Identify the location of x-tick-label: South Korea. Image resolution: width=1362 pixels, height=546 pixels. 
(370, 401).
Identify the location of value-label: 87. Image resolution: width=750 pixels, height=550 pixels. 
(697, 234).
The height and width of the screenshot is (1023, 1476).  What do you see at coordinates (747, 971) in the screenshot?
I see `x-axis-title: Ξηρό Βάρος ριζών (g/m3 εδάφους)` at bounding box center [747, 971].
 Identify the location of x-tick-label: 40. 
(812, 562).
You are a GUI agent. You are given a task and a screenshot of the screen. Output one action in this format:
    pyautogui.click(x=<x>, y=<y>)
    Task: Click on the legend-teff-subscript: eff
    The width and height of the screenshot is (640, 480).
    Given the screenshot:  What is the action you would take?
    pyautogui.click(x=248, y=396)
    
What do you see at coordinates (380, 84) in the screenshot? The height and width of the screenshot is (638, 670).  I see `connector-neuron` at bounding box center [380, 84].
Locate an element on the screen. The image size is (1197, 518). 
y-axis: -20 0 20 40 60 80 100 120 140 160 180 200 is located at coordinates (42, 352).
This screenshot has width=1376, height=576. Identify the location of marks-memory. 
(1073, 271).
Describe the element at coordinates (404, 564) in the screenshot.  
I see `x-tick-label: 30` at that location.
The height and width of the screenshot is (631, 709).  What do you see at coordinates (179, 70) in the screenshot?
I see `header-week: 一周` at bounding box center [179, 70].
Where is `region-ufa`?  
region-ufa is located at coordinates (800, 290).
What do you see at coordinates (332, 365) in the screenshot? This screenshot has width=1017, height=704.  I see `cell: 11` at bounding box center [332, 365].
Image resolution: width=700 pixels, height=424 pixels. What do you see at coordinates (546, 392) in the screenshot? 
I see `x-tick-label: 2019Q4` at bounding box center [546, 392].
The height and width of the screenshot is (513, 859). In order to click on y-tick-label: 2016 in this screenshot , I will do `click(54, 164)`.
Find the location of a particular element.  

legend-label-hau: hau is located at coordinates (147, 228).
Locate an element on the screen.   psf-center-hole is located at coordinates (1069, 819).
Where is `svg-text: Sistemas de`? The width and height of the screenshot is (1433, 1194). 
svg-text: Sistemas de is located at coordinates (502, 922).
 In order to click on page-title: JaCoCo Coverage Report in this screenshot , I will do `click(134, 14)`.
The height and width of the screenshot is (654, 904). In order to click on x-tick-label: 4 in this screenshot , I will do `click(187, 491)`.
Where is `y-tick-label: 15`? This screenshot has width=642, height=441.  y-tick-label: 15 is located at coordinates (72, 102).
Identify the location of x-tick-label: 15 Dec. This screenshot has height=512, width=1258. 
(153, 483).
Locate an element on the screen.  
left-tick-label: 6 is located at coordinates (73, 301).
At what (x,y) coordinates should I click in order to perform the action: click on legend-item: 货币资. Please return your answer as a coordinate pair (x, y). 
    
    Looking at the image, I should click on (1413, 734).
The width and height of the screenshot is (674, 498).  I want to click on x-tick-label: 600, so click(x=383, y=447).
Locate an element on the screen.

*****

§ WORK TO BE COMPLETED
Could you switch "screenshot" to "capture" in the lines from the line with "Locate an element on the screen. The" to the line with "at that location.", keeping everything else in them the same?

§ TASK RESULT
Locate an element on the screen. The image size is (1197, 518). 
y-axis: -20 0 20 40 60 80 100 120 140 160 180 200 is located at coordinates (42, 352).
This capture has width=1376, height=576. Identify the location of marks-memory. 
(1073, 271).
Describe the element at coordinates (404, 564) in the capture.  
I see `x-tick-label: 30` at that location.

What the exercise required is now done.